RECORD LIST:
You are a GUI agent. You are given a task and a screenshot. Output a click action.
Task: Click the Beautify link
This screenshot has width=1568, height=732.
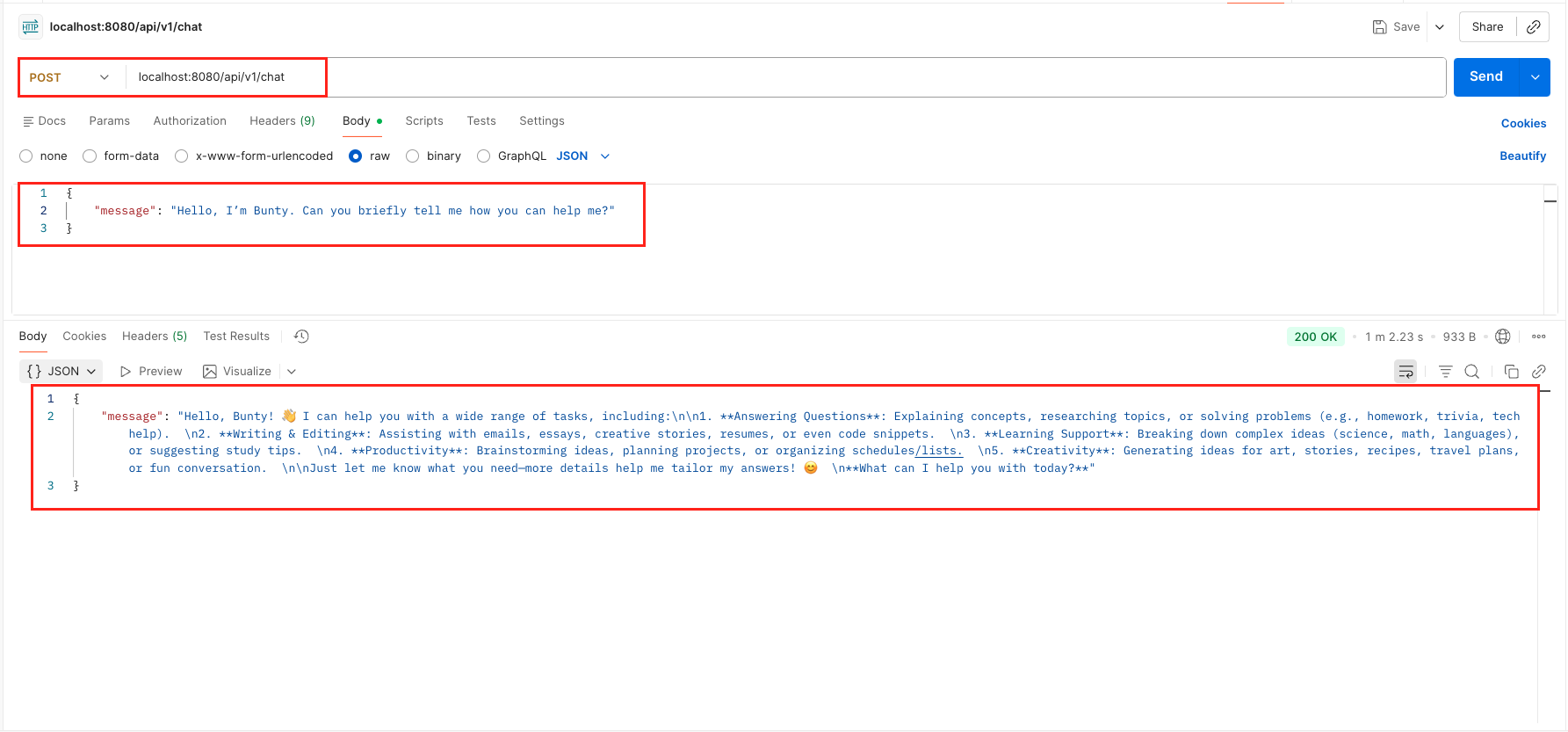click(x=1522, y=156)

==

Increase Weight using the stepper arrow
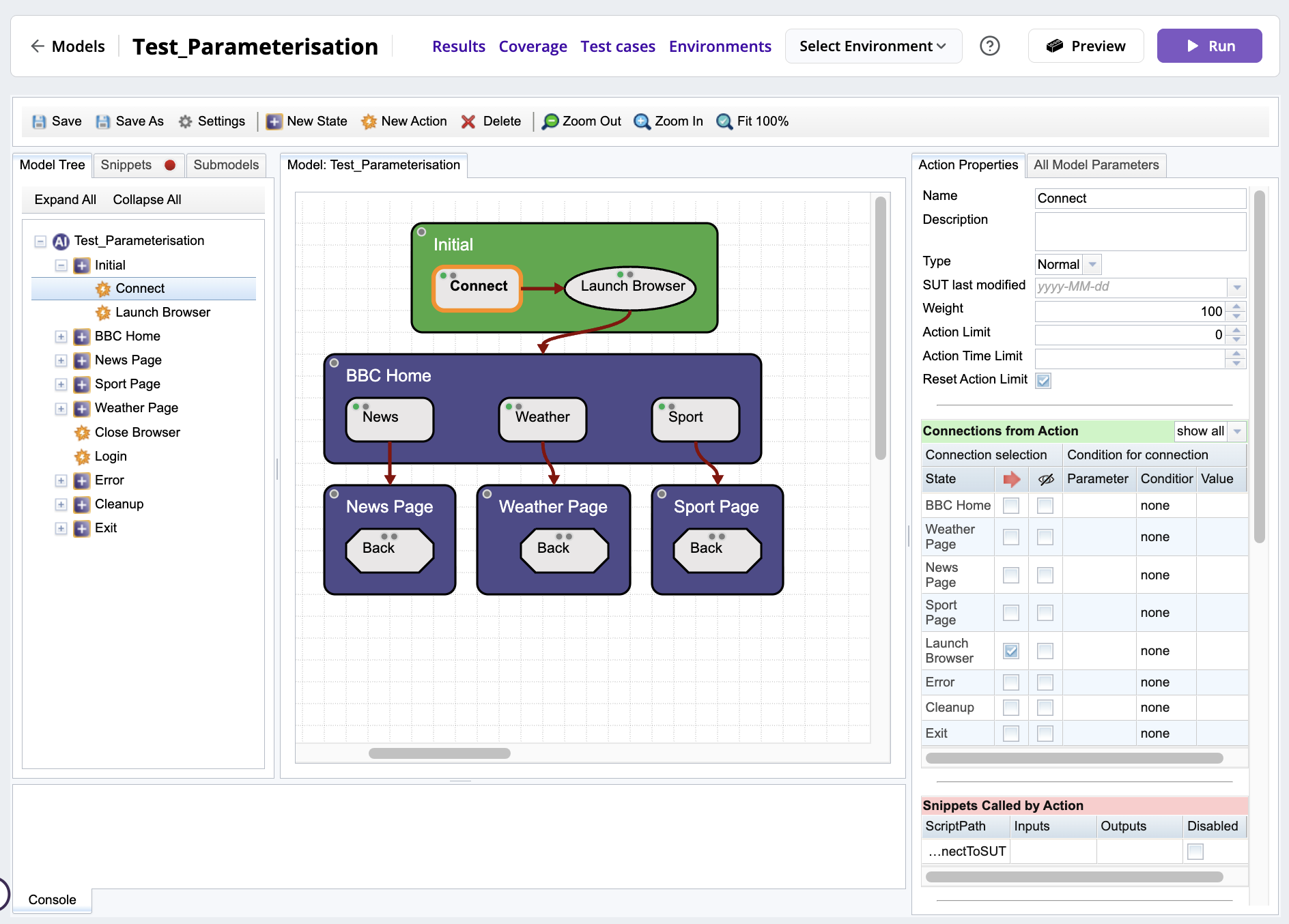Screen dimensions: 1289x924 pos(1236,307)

==

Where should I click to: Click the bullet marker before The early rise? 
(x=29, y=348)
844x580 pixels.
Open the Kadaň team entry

THE EXERCISE:
Write out the lines of the items word for word, starting at the line that contains "Where should I" and ending at the line that contains "Open the Kadaň team entry".

OUTPUT BELOW:
Where should I click to: Click the bullet marker before The early rise? 
(x=29, y=348)
844x580 pixels.
Open the Kadaň team entry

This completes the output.